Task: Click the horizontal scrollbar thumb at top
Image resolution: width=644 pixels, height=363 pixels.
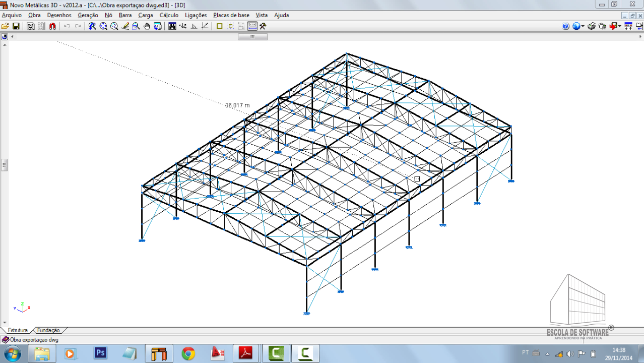Action: pos(252,37)
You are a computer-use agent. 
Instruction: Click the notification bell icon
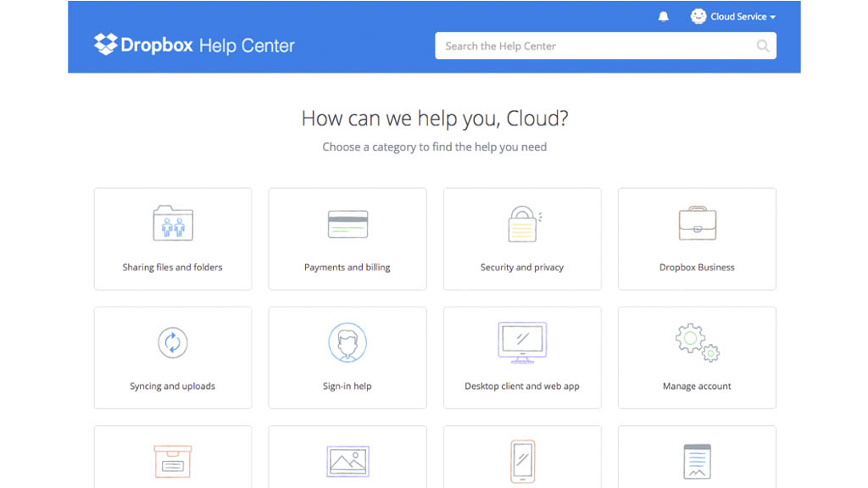[x=663, y=15]
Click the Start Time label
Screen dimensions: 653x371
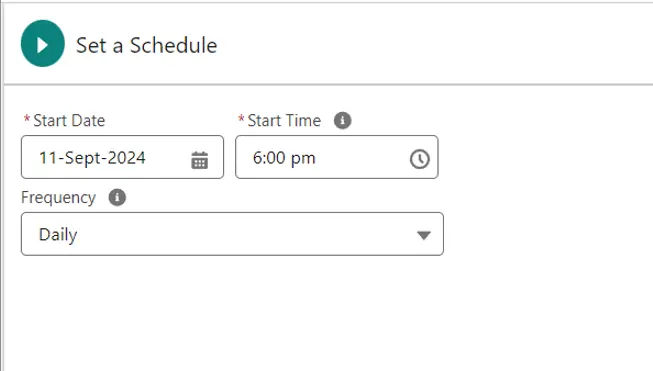pyautogui.click(x=284, y=121)
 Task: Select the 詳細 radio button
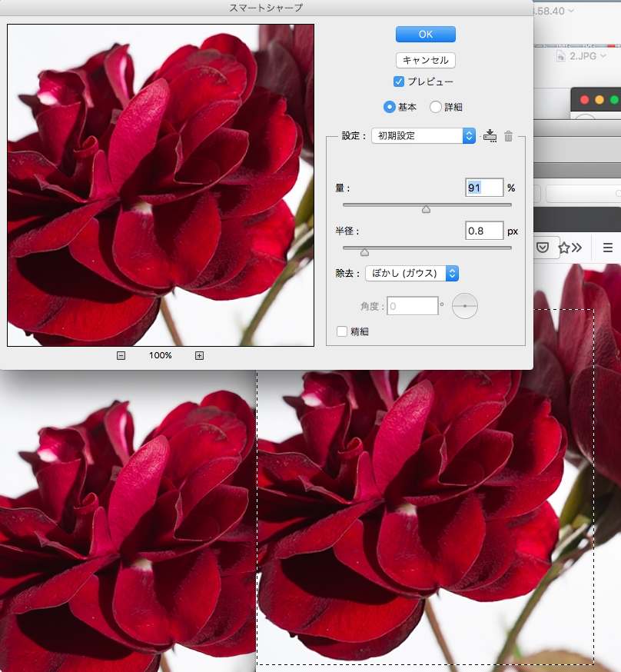(436, 107)
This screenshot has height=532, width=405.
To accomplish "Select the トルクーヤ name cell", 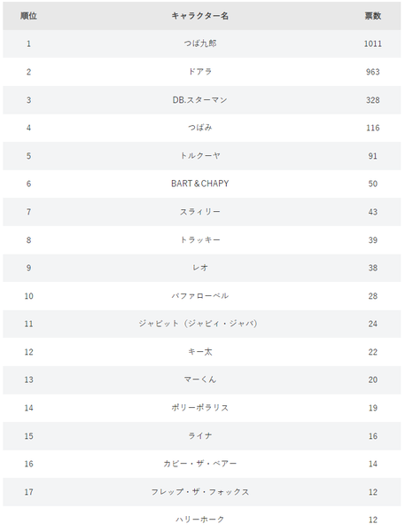I will coord(199,156).
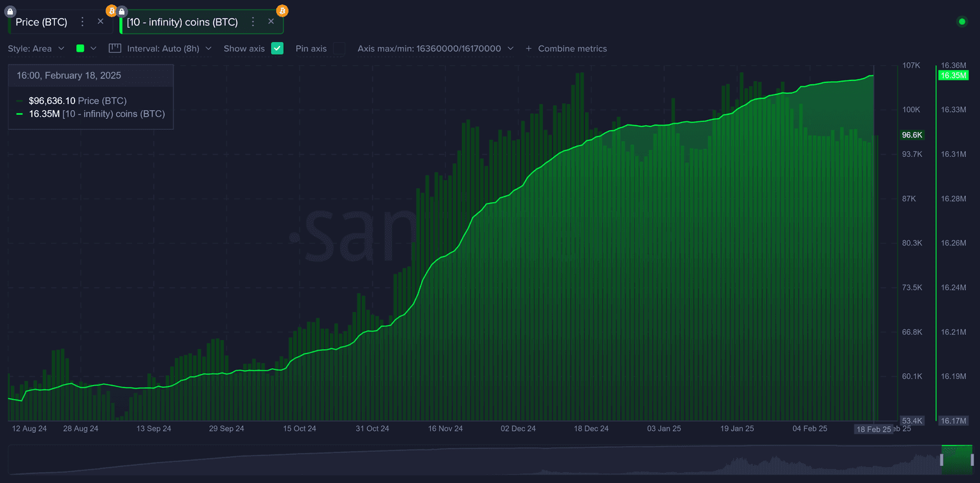The height and width of the screenshot is (483, 980).
Task: Open three-dot menu for [10 - infinity) coins
Action: pos(253,22)
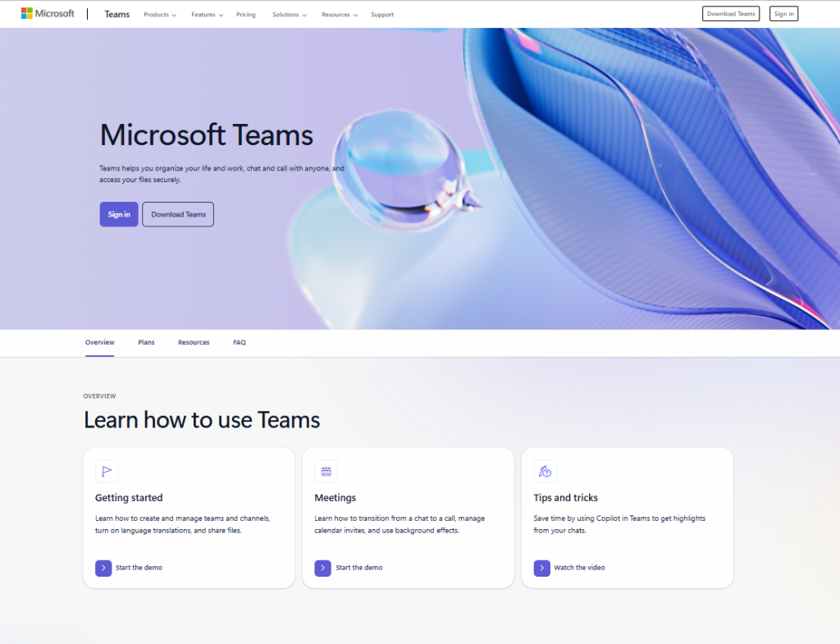The height and width of the screenshot is (644, 840).
Task: Switch to the Plans tab
Action: click(x=146, y=342)
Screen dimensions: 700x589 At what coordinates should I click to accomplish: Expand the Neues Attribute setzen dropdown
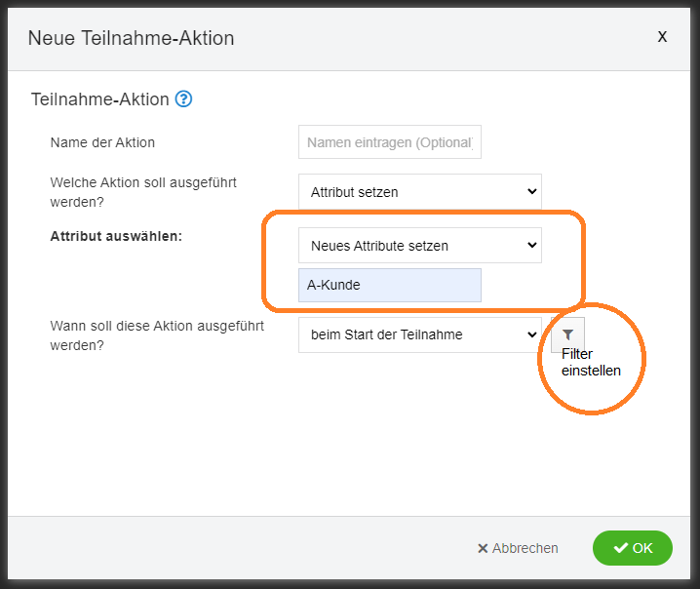[x=419, y=245]
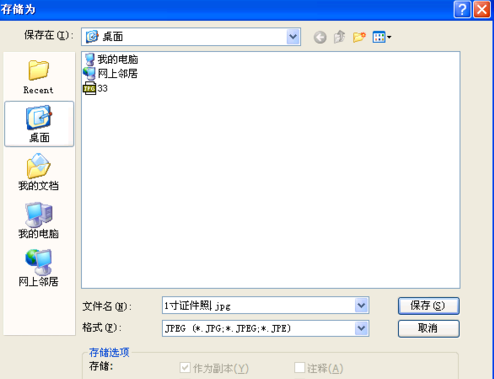The image size is (494, 379).
Task: Select the 桌面 sidebar shortcut
Action: (x=39, y=124)
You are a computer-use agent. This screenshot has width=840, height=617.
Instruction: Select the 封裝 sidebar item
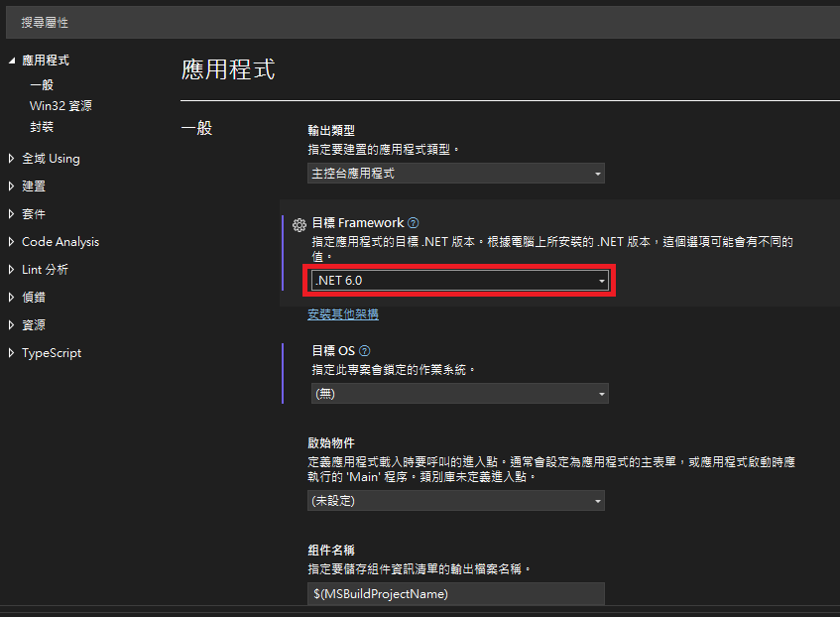pos(42,127)
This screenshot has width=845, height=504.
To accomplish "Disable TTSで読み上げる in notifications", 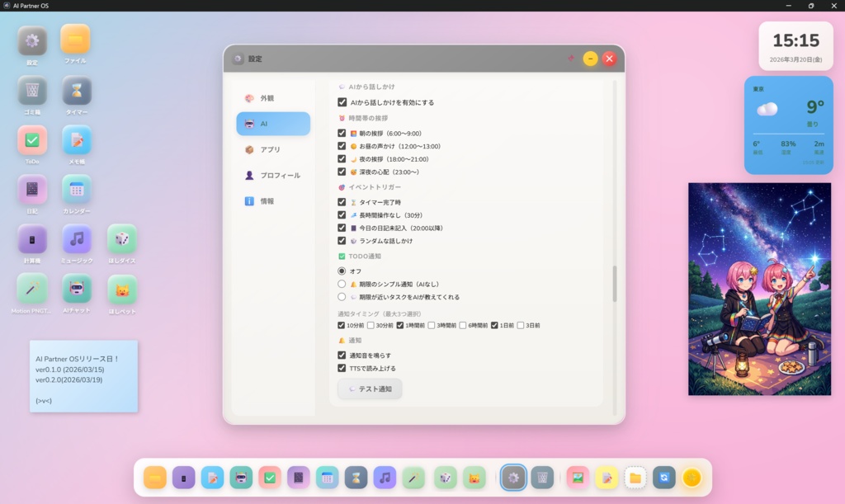I will tap(342, 370).
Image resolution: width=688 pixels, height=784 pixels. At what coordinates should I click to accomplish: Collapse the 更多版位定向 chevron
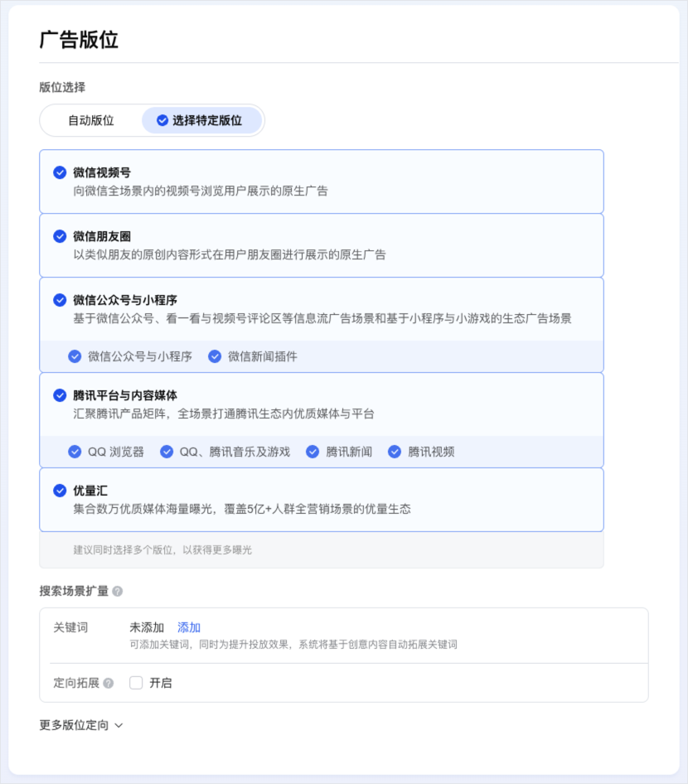click(x=118, y=724)
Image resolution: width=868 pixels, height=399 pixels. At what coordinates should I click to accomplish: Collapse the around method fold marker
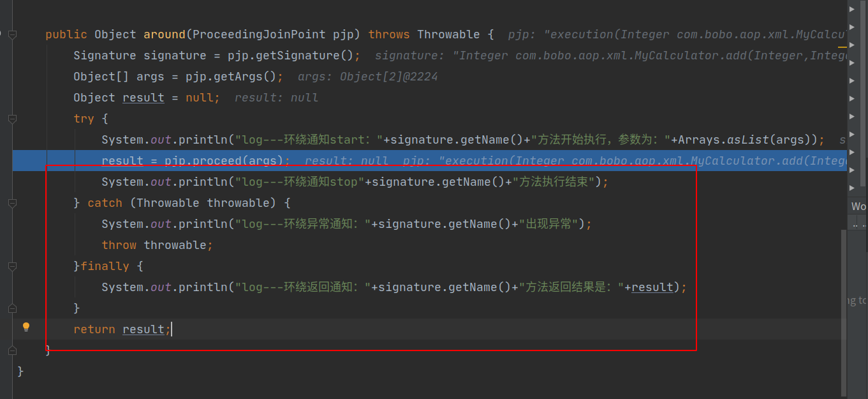[12, 34]
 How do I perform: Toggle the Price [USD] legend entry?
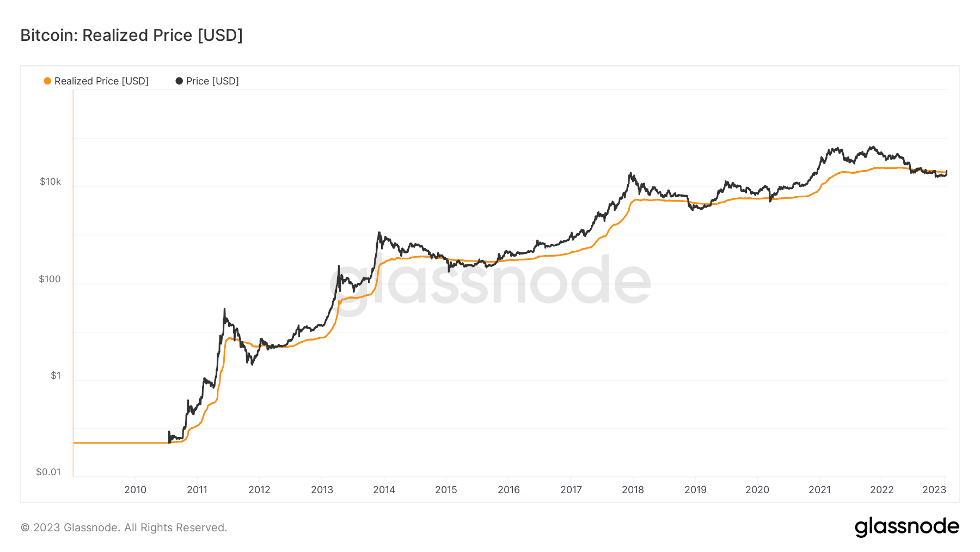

══════════

(Task requirements)
In the listing above, the required lines run from the line with "Screen dimensions: 653x371" through the line with "This screenshot has height=532, width=405.". Output exactly those lines, omitting pictures.

(Answer for this exercise)
Screen dimensions: 653x371
pyautogui.click(x=284, y=121)
 Task: Select the 詳細 radio button
(436, 107)
This screenshot has height=532, width=405.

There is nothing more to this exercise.